AWS has published a technical implementation guide demonstrating how to automate healthcare claims processing using Amazon Bedrock Data Automation for document extraction and Amazon Bedrock AgentCore for validation and FHIR resource creation.

Technical architecture

The pipeline processes CMS-1500 claim forms through a multi-stage workflow. When a PDF is uploaded to Amazon S3, AWS Lambda triggers the following sequence:

  1. Amazon Bedrock Data Automation extracts structured data from the form using OCR, machine learning models, and generative AI. The output includes confidence scores and bounding box data in JSON format.

  2. An AI agent running on Amazon Bedrock AgentCore validates the extracted data against existing patient and provider records in AWS HealthLake, checking for completeness and consistency.

  3. If validation passes, the agent creates a standardized FHIR (Fast Healthcare Interoperable Resources) claim resource in HealthLake and sends notifications via Amazon SNS.

The agent uses two tools to interact with HealthLake: create_fhir_claim and search_fhir_resources. It attempts to match Insured, Patient, Practitioner, and Coverage information using direct method calls with default search parameters, then retries with different parameters if initial searches fail.

Agent workflow details

According to AWS, the AgentCore agent follows a specific validation workflow. It first searches for required references (Insured, Patient, Practitioner, Coverage) in HealthLake using high-confidence attributes from the extracted claim data. The agent can adapt its search strategy across multiple attempts, focusing on different claim attributes when exact matches fail.

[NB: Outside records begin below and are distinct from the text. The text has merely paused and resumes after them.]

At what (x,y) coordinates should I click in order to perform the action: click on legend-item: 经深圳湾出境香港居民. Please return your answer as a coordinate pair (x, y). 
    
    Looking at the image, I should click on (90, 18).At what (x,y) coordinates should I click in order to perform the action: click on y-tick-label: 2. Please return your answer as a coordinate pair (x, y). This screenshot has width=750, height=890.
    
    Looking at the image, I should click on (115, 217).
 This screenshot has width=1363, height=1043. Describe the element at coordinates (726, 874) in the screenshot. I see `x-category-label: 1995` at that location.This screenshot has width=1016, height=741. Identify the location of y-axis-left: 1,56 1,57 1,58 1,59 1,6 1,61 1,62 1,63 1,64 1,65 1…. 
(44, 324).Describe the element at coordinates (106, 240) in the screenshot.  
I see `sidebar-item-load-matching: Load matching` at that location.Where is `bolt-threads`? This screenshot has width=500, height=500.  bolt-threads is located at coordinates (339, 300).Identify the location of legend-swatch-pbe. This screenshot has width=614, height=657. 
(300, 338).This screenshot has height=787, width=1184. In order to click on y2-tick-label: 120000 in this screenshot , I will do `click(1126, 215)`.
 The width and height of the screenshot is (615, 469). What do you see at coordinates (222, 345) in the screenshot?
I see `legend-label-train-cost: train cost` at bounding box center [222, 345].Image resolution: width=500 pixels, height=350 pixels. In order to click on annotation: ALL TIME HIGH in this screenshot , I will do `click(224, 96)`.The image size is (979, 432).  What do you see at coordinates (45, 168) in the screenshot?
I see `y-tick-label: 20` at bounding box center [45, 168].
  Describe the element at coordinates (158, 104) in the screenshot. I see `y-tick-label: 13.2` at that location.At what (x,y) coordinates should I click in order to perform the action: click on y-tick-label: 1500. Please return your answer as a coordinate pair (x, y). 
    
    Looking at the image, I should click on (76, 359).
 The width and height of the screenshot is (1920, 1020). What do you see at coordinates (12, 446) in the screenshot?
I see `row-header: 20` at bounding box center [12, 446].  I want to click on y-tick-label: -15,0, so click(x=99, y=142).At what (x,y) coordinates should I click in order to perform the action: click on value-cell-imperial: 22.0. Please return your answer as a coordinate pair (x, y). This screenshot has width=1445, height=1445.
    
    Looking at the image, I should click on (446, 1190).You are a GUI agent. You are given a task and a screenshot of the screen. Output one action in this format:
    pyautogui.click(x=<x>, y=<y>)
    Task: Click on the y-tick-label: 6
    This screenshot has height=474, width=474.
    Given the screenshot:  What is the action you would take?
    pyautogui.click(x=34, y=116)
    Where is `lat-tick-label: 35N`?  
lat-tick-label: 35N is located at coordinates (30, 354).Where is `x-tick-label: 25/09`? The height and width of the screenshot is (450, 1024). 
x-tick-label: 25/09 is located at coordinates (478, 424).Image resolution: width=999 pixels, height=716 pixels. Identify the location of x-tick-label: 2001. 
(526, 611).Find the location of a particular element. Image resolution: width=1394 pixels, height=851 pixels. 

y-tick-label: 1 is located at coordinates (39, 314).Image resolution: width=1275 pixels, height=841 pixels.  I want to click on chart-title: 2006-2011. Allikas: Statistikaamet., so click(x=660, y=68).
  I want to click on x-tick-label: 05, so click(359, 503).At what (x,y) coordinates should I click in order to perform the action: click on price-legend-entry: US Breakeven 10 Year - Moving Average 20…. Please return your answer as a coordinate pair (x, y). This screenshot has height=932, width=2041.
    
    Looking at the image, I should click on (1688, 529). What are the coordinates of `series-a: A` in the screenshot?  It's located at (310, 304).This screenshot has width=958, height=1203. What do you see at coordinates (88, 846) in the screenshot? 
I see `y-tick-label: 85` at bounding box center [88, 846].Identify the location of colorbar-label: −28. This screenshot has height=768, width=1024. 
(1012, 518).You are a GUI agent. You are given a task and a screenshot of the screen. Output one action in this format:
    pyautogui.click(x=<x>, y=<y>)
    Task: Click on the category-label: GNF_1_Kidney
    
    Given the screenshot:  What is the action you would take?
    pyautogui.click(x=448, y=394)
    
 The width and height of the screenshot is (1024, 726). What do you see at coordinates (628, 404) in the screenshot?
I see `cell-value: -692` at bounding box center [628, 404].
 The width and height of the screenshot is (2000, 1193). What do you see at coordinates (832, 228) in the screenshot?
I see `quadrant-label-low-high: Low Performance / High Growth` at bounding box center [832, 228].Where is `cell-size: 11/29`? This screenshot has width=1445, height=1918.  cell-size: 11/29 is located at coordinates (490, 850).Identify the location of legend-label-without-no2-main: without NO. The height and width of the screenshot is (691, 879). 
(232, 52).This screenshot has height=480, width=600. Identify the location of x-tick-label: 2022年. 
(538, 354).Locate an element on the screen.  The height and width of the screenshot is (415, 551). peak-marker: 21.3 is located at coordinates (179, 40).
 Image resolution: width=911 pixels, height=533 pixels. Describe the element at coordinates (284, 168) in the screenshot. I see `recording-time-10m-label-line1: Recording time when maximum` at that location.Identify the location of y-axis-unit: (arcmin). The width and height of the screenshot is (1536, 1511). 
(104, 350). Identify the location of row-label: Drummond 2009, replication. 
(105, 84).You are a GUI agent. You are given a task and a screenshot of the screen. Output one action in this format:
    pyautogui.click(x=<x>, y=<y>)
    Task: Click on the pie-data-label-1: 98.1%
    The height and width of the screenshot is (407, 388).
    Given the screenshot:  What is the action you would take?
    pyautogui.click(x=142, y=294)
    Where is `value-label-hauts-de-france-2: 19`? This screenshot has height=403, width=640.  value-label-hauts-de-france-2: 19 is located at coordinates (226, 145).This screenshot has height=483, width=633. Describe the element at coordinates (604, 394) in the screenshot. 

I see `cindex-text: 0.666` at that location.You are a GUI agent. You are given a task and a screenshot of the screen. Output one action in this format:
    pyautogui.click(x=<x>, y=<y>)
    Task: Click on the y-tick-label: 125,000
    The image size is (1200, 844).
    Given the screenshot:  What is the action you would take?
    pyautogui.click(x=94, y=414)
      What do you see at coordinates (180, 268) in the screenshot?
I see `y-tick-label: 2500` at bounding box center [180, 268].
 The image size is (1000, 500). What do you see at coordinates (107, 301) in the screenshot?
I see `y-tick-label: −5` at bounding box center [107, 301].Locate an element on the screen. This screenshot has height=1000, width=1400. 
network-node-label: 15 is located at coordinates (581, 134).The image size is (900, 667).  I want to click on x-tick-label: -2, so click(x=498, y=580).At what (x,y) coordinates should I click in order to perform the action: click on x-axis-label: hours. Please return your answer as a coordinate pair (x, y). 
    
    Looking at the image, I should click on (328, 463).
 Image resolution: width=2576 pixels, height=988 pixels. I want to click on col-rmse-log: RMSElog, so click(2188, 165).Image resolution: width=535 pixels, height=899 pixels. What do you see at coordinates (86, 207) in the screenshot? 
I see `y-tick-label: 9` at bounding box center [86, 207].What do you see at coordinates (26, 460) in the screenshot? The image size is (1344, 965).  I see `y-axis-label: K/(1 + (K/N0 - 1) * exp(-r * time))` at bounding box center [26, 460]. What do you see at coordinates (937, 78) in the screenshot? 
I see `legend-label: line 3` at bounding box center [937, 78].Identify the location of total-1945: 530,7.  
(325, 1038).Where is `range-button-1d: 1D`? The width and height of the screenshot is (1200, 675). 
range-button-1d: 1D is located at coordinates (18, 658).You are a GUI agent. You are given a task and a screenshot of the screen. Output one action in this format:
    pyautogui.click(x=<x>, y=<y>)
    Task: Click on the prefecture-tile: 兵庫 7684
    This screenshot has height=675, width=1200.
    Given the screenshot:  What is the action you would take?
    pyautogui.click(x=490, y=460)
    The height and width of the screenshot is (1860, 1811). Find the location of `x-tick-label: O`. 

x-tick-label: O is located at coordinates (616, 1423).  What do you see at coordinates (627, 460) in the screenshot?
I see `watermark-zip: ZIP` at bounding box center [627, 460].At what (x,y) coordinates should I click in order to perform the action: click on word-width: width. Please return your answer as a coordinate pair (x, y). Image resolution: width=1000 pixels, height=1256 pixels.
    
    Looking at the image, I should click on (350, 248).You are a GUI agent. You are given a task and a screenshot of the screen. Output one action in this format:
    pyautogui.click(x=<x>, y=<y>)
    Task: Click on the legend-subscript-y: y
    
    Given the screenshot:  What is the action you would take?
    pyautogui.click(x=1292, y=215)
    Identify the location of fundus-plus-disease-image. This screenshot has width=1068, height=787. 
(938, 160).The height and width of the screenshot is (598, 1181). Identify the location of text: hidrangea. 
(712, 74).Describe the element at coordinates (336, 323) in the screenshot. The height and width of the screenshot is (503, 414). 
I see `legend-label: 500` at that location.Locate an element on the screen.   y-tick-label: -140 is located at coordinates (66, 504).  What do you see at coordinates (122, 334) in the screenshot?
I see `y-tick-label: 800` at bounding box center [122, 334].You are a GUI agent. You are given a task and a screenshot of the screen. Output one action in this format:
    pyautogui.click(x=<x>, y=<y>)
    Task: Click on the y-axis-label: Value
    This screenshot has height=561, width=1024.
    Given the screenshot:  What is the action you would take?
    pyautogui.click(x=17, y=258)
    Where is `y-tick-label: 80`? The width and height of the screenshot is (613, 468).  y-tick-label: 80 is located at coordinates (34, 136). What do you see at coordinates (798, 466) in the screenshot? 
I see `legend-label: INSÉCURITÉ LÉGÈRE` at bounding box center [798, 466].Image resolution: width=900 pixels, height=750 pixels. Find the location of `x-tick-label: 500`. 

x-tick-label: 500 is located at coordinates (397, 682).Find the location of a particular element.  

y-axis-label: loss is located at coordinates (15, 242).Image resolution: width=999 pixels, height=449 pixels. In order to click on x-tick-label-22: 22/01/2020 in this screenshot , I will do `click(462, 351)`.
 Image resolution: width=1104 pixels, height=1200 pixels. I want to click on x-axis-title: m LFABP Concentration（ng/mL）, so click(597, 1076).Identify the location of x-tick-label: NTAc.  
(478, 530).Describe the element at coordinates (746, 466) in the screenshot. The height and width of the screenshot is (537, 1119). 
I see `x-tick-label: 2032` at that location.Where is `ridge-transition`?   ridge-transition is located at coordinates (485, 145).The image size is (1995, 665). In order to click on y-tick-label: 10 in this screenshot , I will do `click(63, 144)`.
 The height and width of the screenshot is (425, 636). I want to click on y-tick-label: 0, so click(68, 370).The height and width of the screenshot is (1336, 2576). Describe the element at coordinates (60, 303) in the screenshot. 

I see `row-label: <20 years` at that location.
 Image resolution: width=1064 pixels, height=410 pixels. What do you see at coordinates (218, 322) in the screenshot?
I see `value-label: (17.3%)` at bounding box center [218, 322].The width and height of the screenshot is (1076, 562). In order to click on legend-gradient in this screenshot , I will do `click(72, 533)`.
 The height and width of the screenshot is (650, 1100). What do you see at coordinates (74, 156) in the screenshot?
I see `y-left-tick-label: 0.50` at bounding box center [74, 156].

The system generates two types of responses: technical summaries for claims processors and patient-friendly explanations. In failure scenarios where required resources are missing, the agent produces human-readable error messages. In success scenarios with data discrepancies, the agent documents its resolution method.

Implementation requirements

The solution requires:

  • Access to Anthropic Claude Sonnet 4.6 on Amazon Bedrock
  • AWS CDK version 2.1025 or later
  • Python 3.13 or later
  • NodeJS 24 or later
  • Administrator AWS account permissions

AWS provides the full implementation as open source code on GitHub (aws-samples/sample-agenticidptohealthlake). The deployment uses AWS CDK and the AgentCore command line interface.

What this means

This implementation demonstrates how Amazon Bedrock's newer capabilities (Data Automation and AgentCore) can be combined to automate document-heavy workflows that traditionally required human oversight. The use of FHIR standards and integration with AWS HealthLake shows AWS targeting healthcare-specific automation use cases. The agent's ability to retry searches with different parameters when exact matches fail addresses a practical problem in healthcare data matching where slight variations in formatting or data entry create false negatives. However, AWS has not disclosed accuracy benchmarks, processing times, or cost per claim for this implementation.